__Problem__. Search the entries for the string "Story" and give the number of lines that hold it, nothing more.

__The data__.

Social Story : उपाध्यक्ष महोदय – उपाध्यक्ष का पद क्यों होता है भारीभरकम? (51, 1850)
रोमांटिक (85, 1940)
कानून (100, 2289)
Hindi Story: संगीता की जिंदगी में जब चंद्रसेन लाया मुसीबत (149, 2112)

==

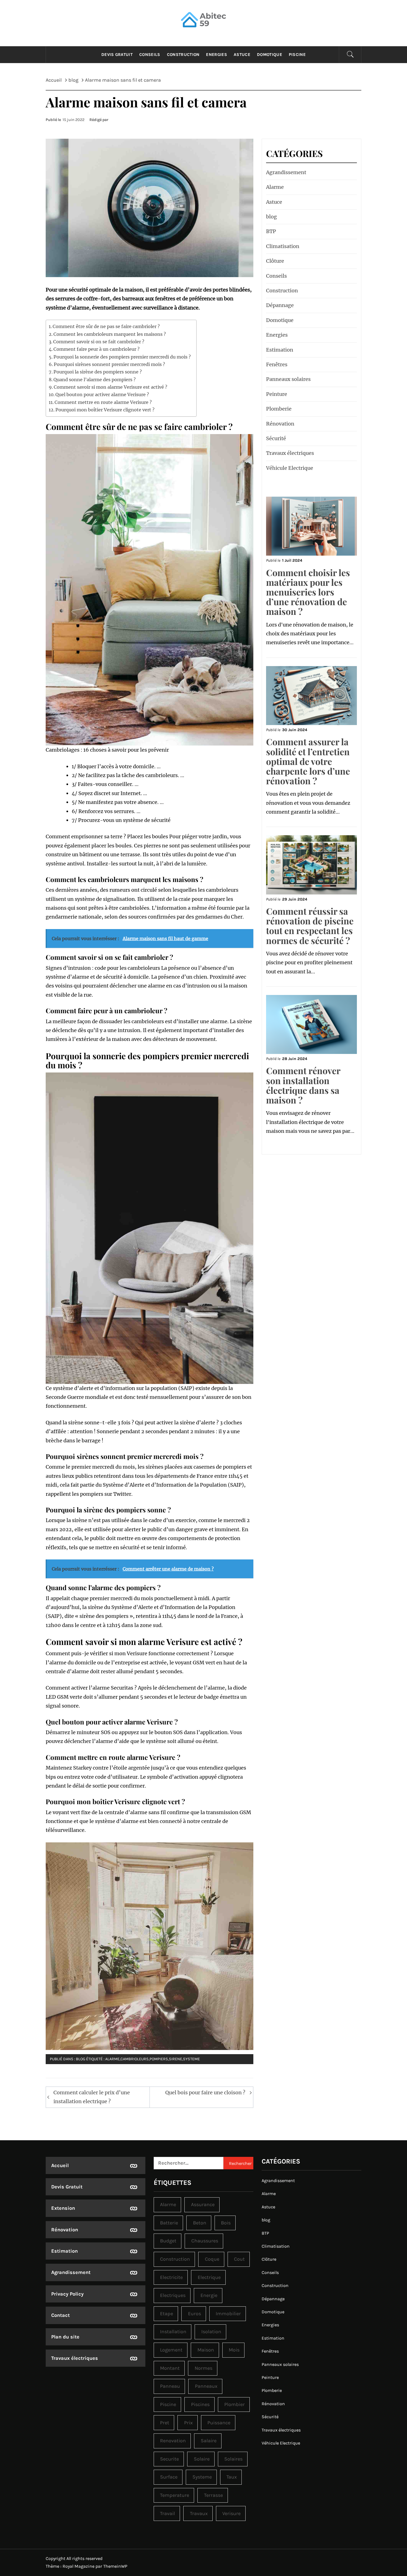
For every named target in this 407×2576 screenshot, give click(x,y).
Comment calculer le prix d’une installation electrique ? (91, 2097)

...

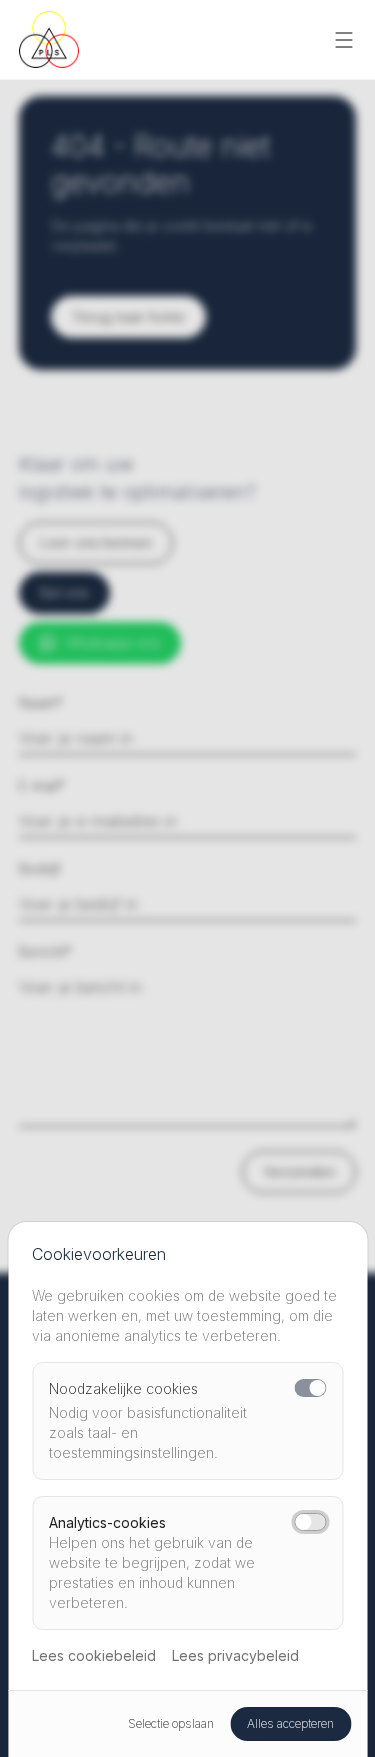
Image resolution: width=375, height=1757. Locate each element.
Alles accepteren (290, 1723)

__Response__. 2